Who would get that $1.3 billion for hurricane relief? In an unbelievable move, the GLO allocated no money to either Houston or Harris County. Zero. Nada. The funds would to small, rural towns (which voted Republican) even though it was obvious to everyone that the appropriately named Bayou City and Harris County suffered the worst. After a lot of screaming and hollering, Bush then said he would seek $750 million for Harris County, though not for the city.

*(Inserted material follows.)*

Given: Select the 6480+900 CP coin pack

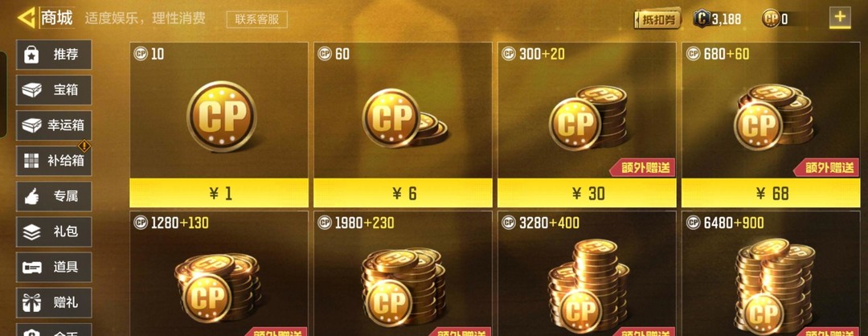Looking at the screenshot, I should click(771, 273).
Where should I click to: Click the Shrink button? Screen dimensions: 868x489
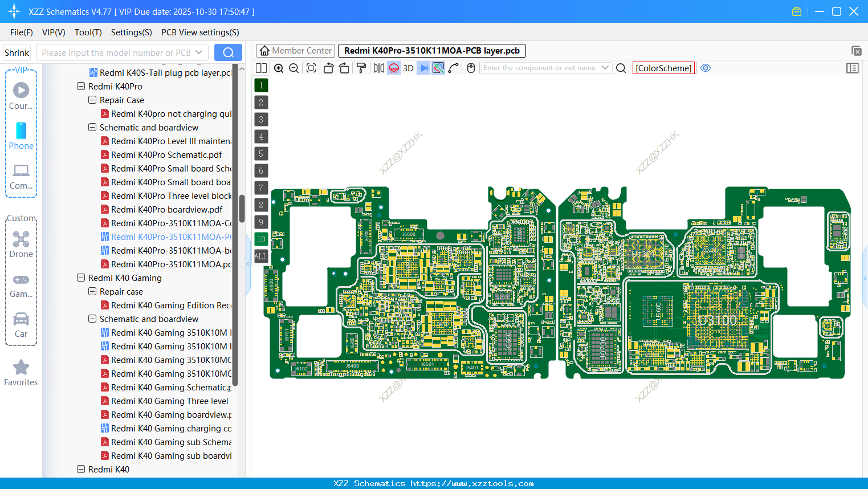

Meanwhile, there were – what else? – lawsuits. Harvey poured a record 62 inches of water on Houston. The U.S. Army Corps of Engineers controls the two dams that hold back water west of the city to prevent floods from inundating west Houston. So the engineers opened the dams doors, allowing a flood of water to, uh, inundate west Houston. My own house was one of the thousands that were destroyed. Lawsuits were filed against the Army citing, of all things, the Fifth Amendment to the U.S. Constitution. No, not that part about taking the Fifth to avoid testifying against yourself. Lawyers cited the rest of that amendment that no person shall "be deprived of life, liberty, or property, without due process of law nor shall private property be taken for public use, without just compensation.” The Army deprived me of my house without just compensation or even an un-just compensation. Alas, a judge threw out that argument but then a higher judge overruled the lower judge – still with me? -- and maybe my grandchildren will see ten bucks minus legal fees. Not to get sidetracked, but each year I pay hundreds of dollars for flood insurance. Should I? Apparently the governments will take care of those who didn’t pay.
Right now the city and the state are accusing the other of sloppiness, doing nothing or a power grab. Next thing you know they will be using satire, innuendo and hyperbole. Get this from Austin: “After missing the benchmarks the City of Houston set for itself -- three times in a row -- the GLO has determined the City of Houston has made no process improvements and never will.” It plans to take back $91 million of Hurricane Harvey disaster funds from the City of Houston. Mayor Sylvester Turner, in turn, called on the U.S. Department of Housing and Urban Development to investigate the land office for “biased and inconsistent treatment” of the City of Houston and its residents. Want one more complication? HUD has determined that the GLO discriminated against communities of color by denying then flood mitigation funding.
“We Want to Hear from YOU!” my email says. OK, I really don’t care about your petty spats except it involves my money. How about getting rid of the lot of you, both in Houston and Austin? Maybe your successors will fix my potholes.